Nahas was rookied by North Melbourne in the 2015 AFL Rookie Draft and played 18 games in 2015, including his 100th AFL game against the West Coast Eagles in round 10. At the conclusion of the 2016 season, he was delisted by North Melbourne after playing only eight games and kicking four goals during the year.

== VFL career ==
=== Port Melbourne ===
After being delisted by North Melbourne, Nahas returned to Port Melbourne for the 2017 VFL season, also being appointed as the forward coach.

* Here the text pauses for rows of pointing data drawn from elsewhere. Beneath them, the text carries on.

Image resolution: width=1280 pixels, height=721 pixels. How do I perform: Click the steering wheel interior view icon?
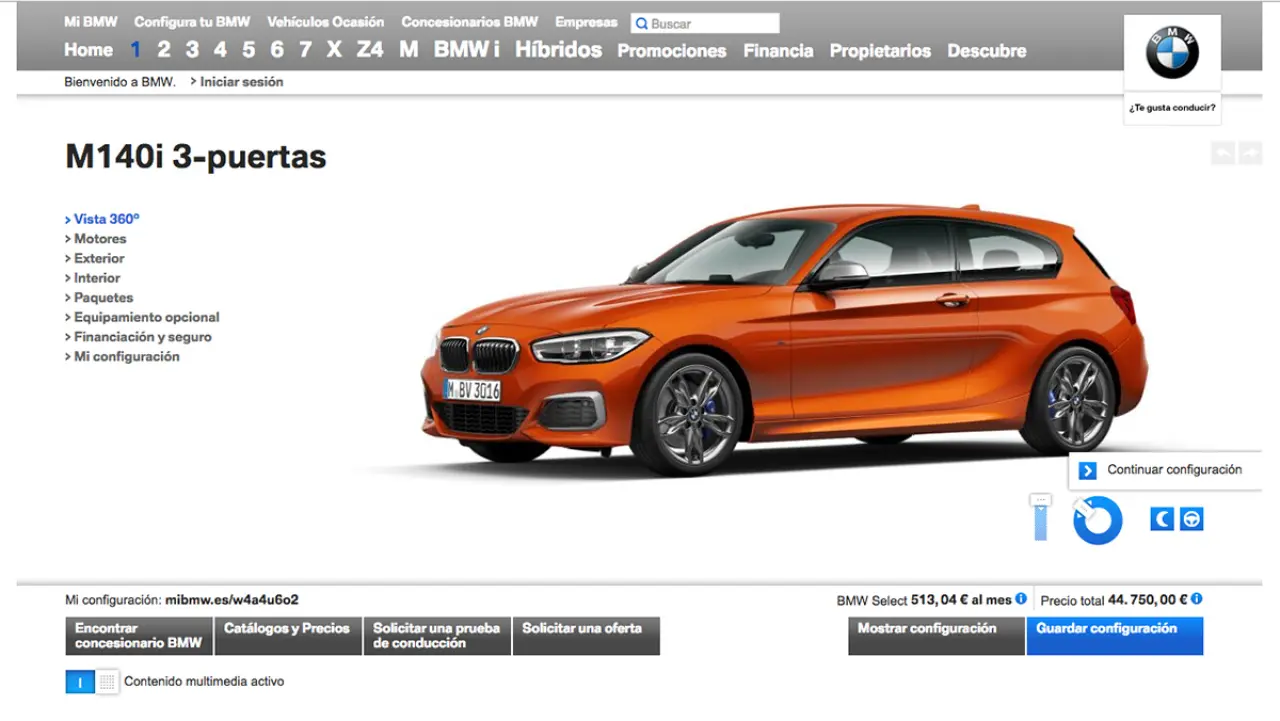tap(1191, 519)
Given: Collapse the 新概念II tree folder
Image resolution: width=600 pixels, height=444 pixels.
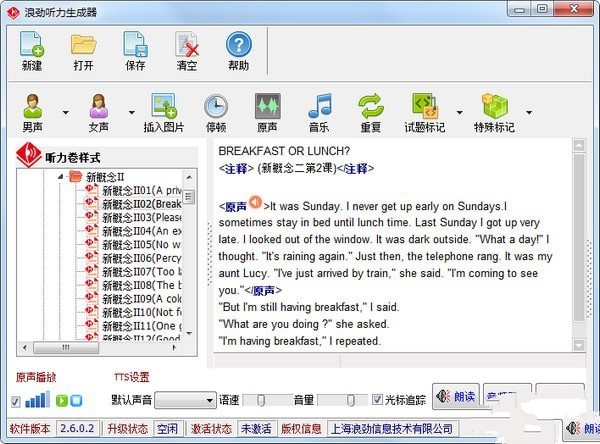Looking at the screenshot, I should pos(61,177).

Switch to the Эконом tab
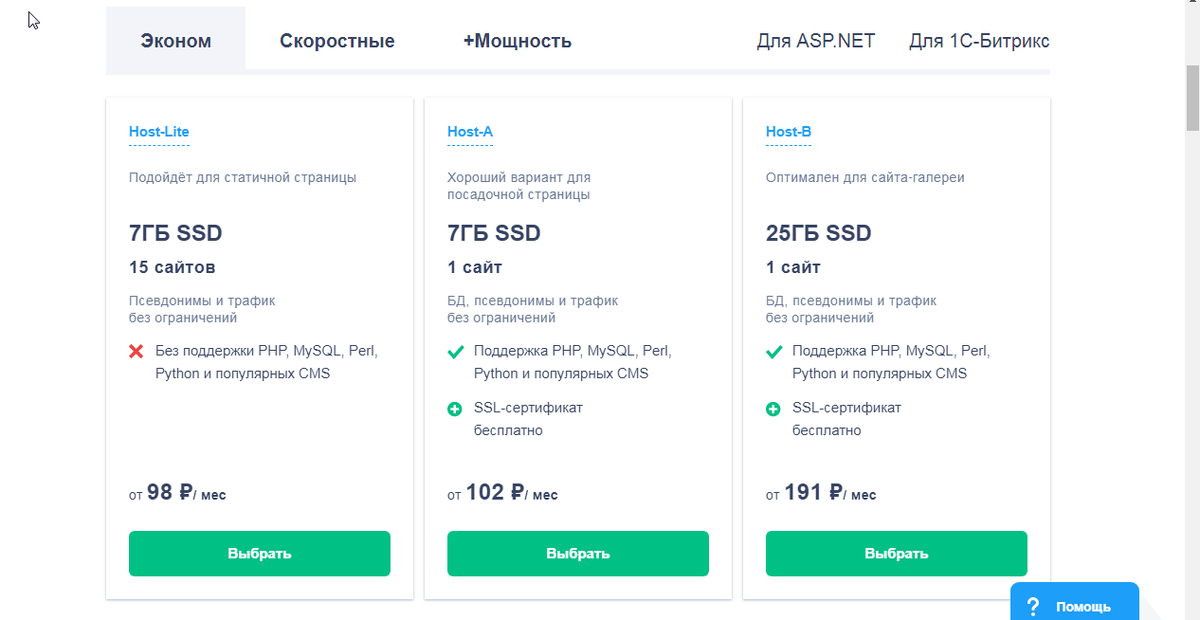(176, 41)
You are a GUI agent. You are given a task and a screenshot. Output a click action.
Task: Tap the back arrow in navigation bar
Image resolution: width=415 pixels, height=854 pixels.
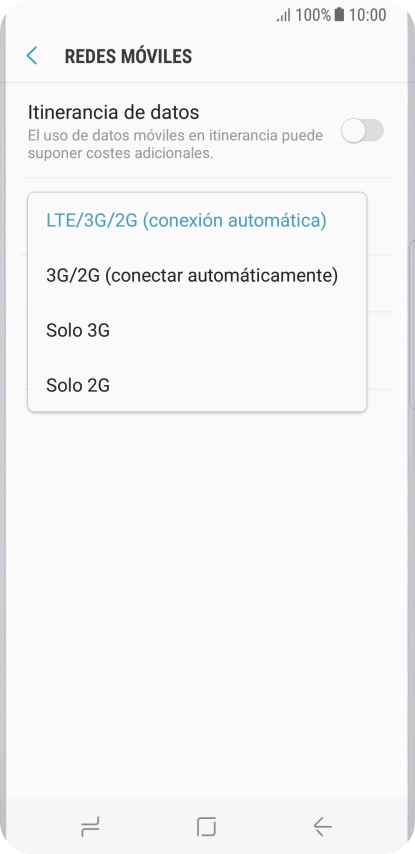[x=323, y=827]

He was allocated the number 28, and was key contributor to the teams premiership victory in 2017. Nahas retired from VFL football at the end of 2018, having played a total of 93 senior games for the club spanning a total of five seasons.

==Statistics==

Season: Team; No.; Games; Totals; Averages (per game)
G: B; K; H; D; M; T; G; B; K; H; D; M; T
2009: Richmond; 38; 19; 21; 21; 162; 105; 267; 75; 75; 1.1; 1.1; 8.5; 5.5; 14.1; 3.9; 3.9
2010: Richmond; 26; 14; 13; 13; 85; 90; 175; 41; 64; 0.9; 0.9; 6.1; 6.4; 12.5; 2.9; 4.6
2011: Richmond; 26; 22; 29; 11; 212; 209; 421; 89; 94; 1.3; 0.5; 9.6; 9.5; 19.1; 4.0; 4.3
2012: Richmond; 26; 22; 34; 17; 170; 126; 296; 58; 83; 1.5; 0.8; 7.7; 5.7; 13.5; 2.6; 3.8
2013: Richmond; 26; 6; 3; 1; 28; 19; 47; 16; 11; 0.5; 0.2; 4.7; 3.2; 7.8; 2.7; 1.8
2014: North Melbourne; 28; 8; 7; 9; 68; 44; 112; 34; 29; 0.9; 1.1; 8.5; 5.5; 14.0; 4.3; 3.6
2015: North Melbourne; 28; 18; 24; 9; 139; 106; 245; 67; 57; 1.3; 0.5; 7.7; 5.9; 13.6; 3.7; 3.2
2016: North Melbourne; 28; 8; 4; 9; 43; 30; 73; 19; 27; 0.5; 1.1; 5.4; 3.8; 9.1; 2.4; 3.4
Career: 117; 135; 90; 907; 729; 1636; 399; 440; 1.2; 0.8; 7.8; 6.2; 14.0; 3.4; 3.8

== Personal life ==
Nahas was born in Australia to Lebanese parents. He attended Salesian College in Chadstone. In January 2013 Nahas was involved in an incident where he chased down and detained a bag-snatcher in Prahran.